Discovering new Norwegian nature
UiB’s Centre for Geobiology is Norway’s leading deep-ocean research environment. For the past twelve years, researchers and students from the centre have explored the volcanic underwater world of the Arctic Mid-Ocean Ridge (AMOR). Through their summer expeditions to the area, they have discovered new Norwegian nature every year.
In this period researchers from the centre have surveyed hundreds of undersea volcanoes and a number of hydrothermal vents. Loki’s Castle (Lokeslottet), Soria Moria and Trollveggen are among the names given to the hydrothermal vents discovered by the UiB researchers in 2005 and 2008.

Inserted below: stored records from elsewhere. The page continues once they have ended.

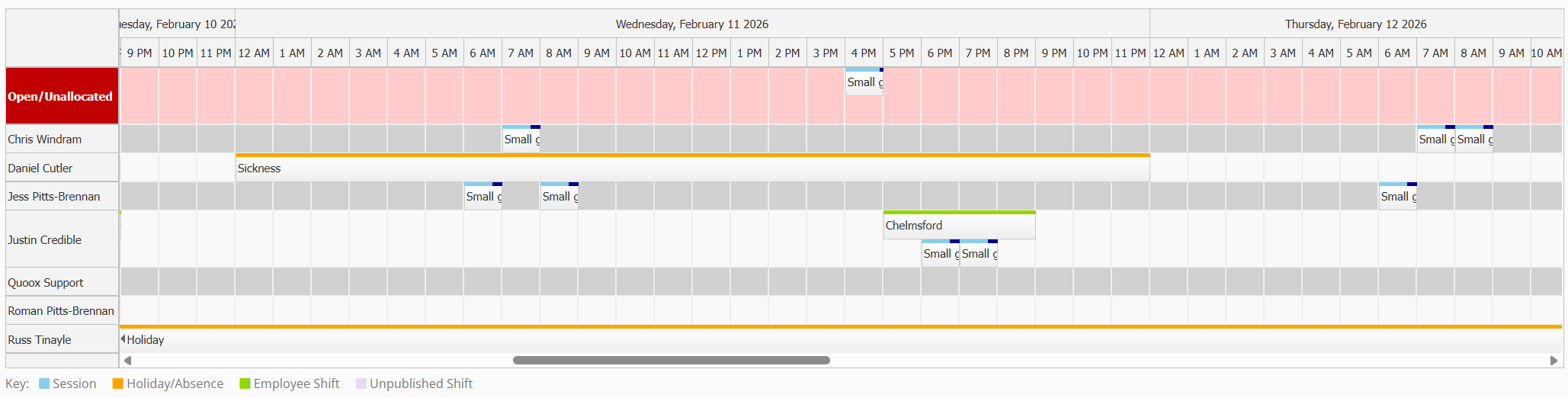This screenshot has width=1568, height=398.
Task: Click the blue Session swatch in the key
Action: point(44,384)
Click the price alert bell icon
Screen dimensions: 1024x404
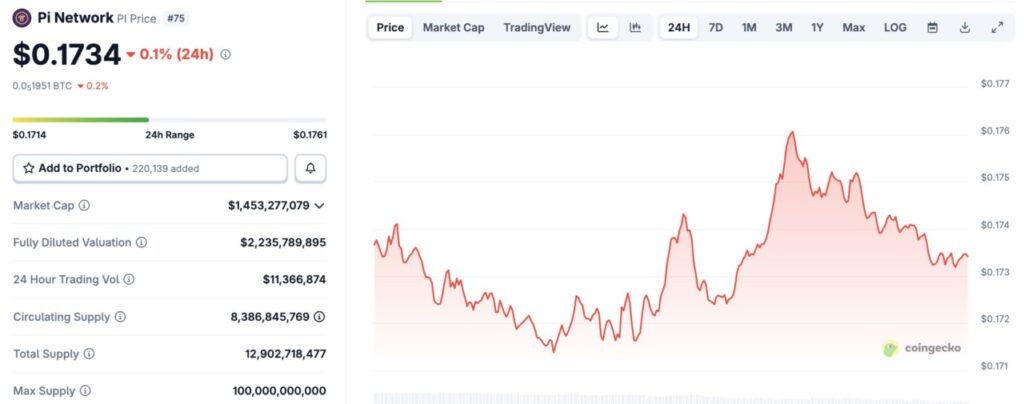pos(310,168)
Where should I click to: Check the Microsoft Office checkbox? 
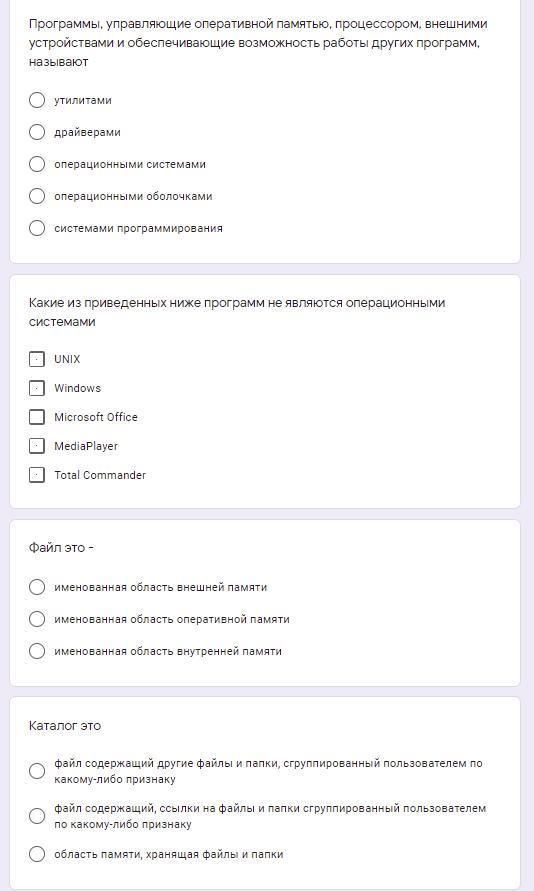pyautogui.click(x=37, y=417)
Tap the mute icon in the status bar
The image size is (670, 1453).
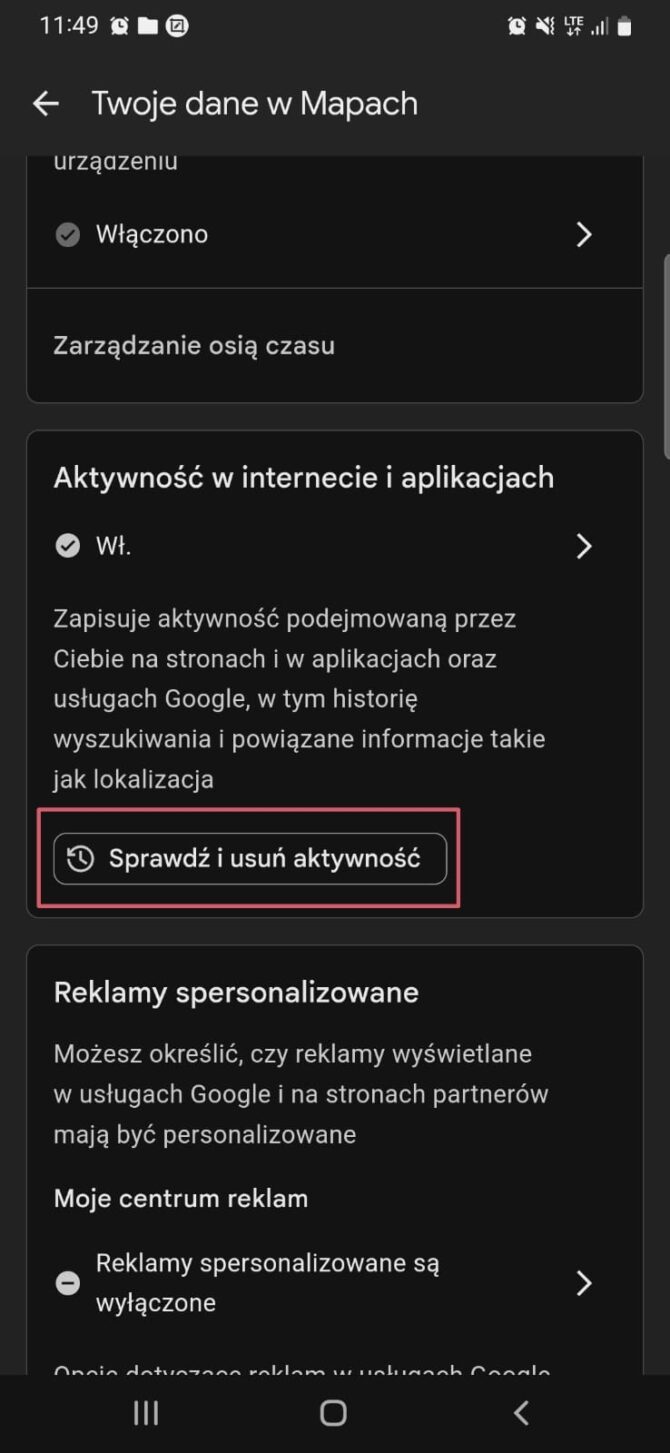(546, 26)
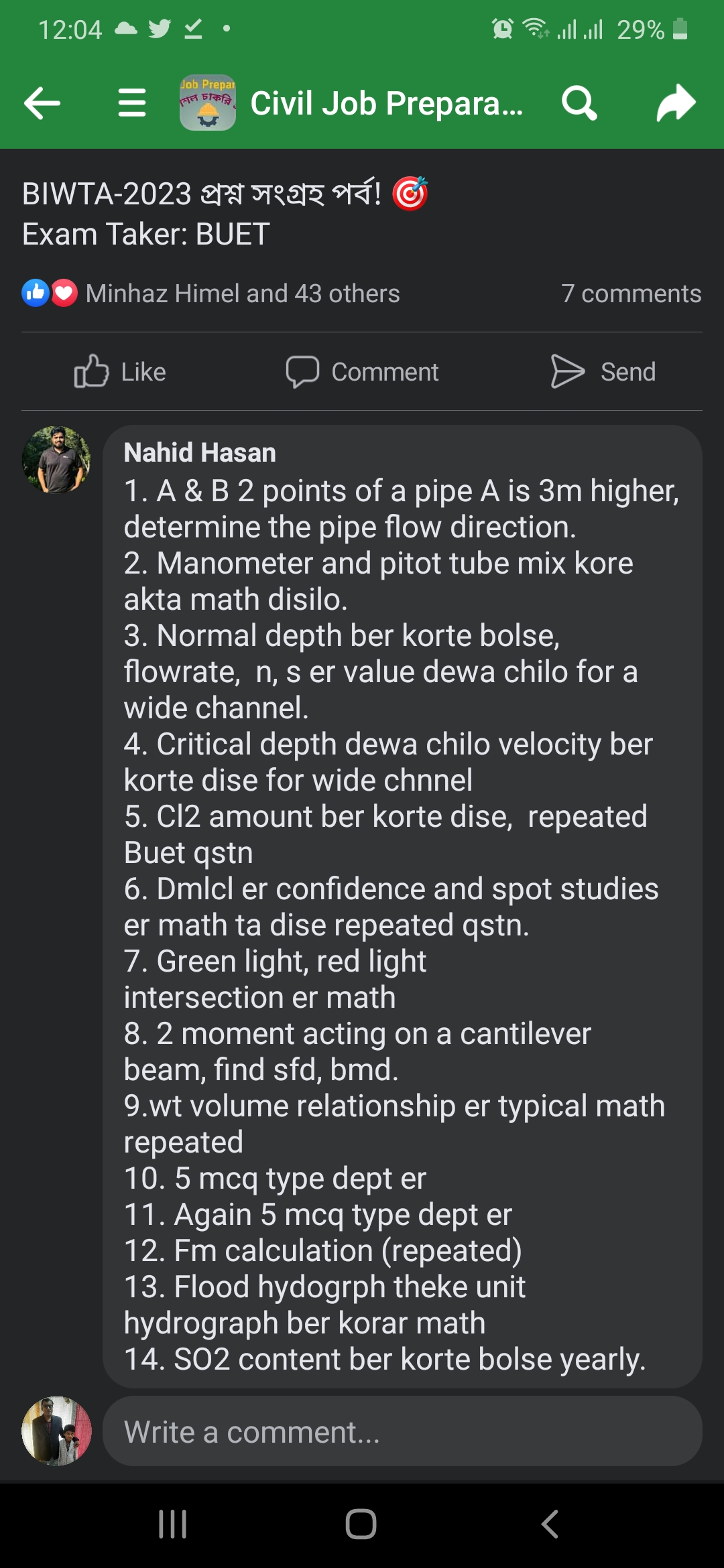
Task: Send the post via Send button
Action: (x=603, y=372)
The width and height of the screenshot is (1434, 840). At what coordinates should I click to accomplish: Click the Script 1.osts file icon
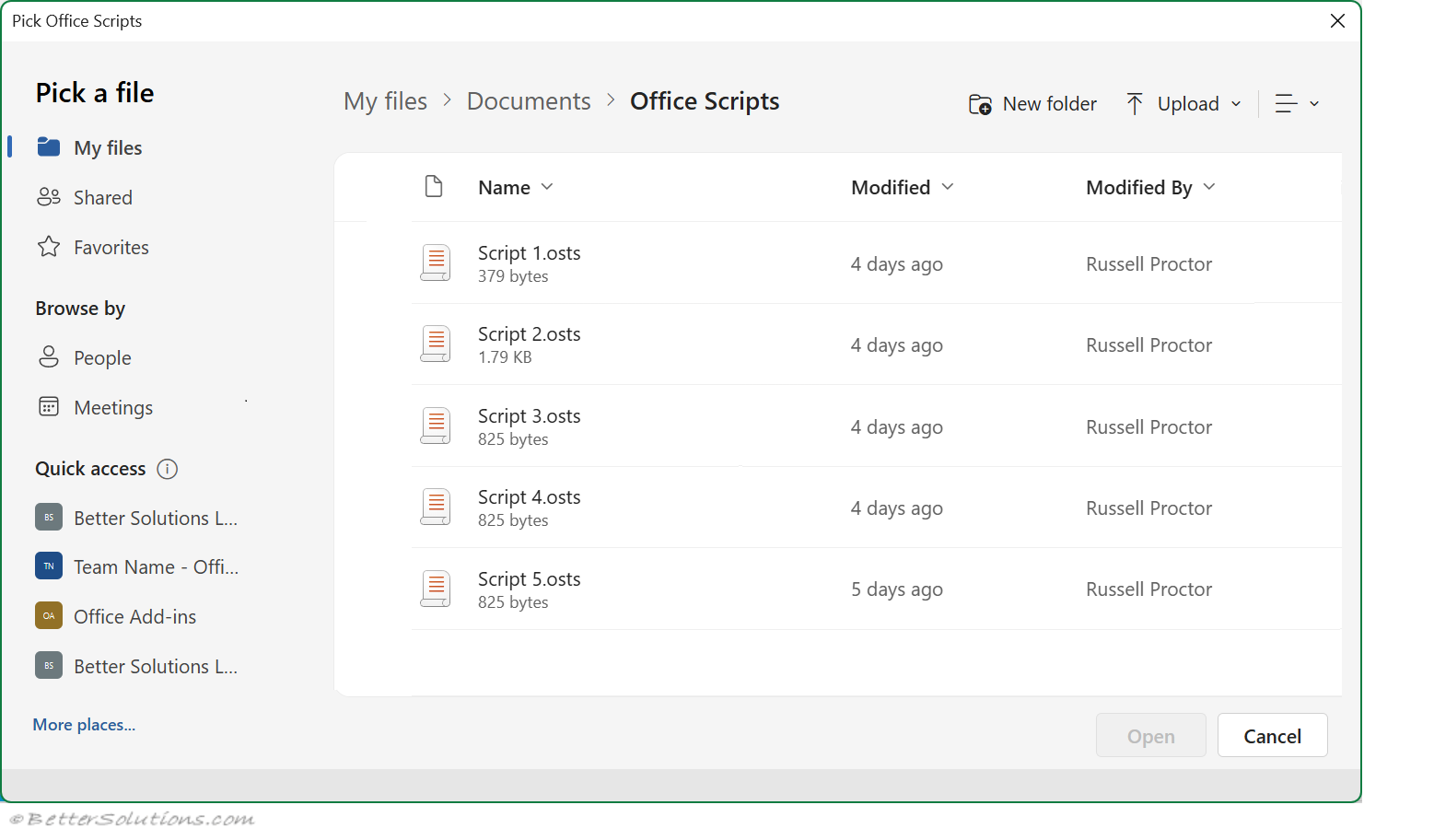436,262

Loki’s Castle and other areas like it will likely represent vast resources for bioprospecting.
“In the InMare project we will have the possibility to apply our knowledge in state-of-the-art DNA sequencing technologies to analyse the biodiversity and metabolic functions in AMOR ecosystems in order to discover new industrial enzymes deriving from these extreme habitats,” says Researcher Ida Helene Steen from the Centre for Geobiology.
Impossible to culture
The majority of microbes from extreme environments cannot be cultured under standard lab conditions.
“After 4 billion years of evolution, nature has established a vast diversity of enzymes, some of which may fit perfectly well to the industrial demand. Our task will be to identify them using corresponding screening conditions, at the very early stages,” says Professor Peter Golyshin of Bangor University, the leader of the InMare project.